=== What this task involves ===
Your answer should be the exact lines of the data below from the one containing "This screenshot has width=473, height=588." through the one containing "Click the 頂点数調べるイベント"; please include nothing else.

━━━━━━━━

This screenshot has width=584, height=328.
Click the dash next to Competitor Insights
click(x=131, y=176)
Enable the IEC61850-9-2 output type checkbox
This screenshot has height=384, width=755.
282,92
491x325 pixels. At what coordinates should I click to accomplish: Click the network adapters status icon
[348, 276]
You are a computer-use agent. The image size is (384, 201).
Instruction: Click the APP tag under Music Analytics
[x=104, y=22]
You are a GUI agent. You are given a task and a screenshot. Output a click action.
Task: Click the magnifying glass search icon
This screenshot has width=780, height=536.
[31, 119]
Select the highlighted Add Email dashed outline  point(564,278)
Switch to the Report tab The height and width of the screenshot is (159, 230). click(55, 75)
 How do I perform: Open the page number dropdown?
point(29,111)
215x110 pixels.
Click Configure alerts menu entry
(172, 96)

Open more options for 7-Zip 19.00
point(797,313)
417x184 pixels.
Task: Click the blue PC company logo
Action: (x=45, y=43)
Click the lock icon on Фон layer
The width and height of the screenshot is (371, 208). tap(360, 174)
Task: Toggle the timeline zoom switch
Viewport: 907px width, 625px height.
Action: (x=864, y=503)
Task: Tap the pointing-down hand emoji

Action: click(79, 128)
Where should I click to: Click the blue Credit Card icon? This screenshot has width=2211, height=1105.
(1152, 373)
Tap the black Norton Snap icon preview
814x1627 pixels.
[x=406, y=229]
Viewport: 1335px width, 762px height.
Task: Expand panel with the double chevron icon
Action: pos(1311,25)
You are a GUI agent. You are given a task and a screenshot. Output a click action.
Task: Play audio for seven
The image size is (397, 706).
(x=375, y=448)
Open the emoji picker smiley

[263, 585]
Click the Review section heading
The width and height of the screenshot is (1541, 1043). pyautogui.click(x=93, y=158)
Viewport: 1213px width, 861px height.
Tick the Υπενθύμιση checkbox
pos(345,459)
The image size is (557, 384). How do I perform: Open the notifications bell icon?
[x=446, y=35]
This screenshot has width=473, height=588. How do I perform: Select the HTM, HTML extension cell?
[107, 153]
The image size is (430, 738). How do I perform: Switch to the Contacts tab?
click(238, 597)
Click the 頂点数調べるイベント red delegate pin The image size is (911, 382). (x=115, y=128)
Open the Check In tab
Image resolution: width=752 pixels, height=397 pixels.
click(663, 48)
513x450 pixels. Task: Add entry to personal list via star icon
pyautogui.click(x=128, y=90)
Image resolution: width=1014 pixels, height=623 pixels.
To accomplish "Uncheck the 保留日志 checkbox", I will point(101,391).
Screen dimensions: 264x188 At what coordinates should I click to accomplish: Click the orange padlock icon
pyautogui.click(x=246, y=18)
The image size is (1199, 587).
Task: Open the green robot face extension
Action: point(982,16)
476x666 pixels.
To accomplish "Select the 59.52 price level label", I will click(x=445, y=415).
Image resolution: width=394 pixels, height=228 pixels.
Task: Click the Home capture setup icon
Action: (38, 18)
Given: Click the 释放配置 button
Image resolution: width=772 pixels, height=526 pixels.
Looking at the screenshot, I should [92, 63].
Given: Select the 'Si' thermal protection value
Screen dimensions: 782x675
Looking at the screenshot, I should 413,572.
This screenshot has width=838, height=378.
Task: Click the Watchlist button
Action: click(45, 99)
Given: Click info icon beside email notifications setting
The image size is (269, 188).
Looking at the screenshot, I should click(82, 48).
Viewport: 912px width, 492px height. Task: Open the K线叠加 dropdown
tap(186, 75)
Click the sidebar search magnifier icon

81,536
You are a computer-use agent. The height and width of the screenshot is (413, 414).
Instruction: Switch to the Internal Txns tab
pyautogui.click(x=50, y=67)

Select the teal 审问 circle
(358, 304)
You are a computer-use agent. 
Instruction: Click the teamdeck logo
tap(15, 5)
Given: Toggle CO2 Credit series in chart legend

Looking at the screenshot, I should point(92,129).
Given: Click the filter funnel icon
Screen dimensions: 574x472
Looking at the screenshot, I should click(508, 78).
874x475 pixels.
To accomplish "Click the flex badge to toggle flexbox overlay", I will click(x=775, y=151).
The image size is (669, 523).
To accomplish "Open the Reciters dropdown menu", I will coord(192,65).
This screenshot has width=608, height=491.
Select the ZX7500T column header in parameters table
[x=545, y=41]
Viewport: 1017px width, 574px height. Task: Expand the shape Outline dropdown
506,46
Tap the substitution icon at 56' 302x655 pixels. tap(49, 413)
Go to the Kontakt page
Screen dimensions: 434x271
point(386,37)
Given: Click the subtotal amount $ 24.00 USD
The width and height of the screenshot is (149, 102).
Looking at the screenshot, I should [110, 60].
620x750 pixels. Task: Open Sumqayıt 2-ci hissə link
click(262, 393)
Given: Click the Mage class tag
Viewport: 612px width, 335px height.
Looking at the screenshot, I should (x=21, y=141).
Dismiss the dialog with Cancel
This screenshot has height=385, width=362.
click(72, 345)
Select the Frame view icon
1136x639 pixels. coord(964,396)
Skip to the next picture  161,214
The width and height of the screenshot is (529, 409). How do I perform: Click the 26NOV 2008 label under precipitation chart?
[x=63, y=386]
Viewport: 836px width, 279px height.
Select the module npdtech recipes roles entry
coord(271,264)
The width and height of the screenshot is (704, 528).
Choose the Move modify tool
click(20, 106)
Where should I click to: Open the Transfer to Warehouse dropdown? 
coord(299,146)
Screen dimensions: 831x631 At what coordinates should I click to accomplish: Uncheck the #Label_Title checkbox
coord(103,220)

━━━━━━━━

=== Task solution ===
This screenshot has width=473, height=588. How do I perform: Select the HTM, HTML extension cell?
[107, 153]
The image size is (430, 738). How do I perform: Switch to the Contacts tab?
click(238, 597)
Click the 頂点数調べるイベント red delegate pin The image size is (911, 382). (x=115, y=128)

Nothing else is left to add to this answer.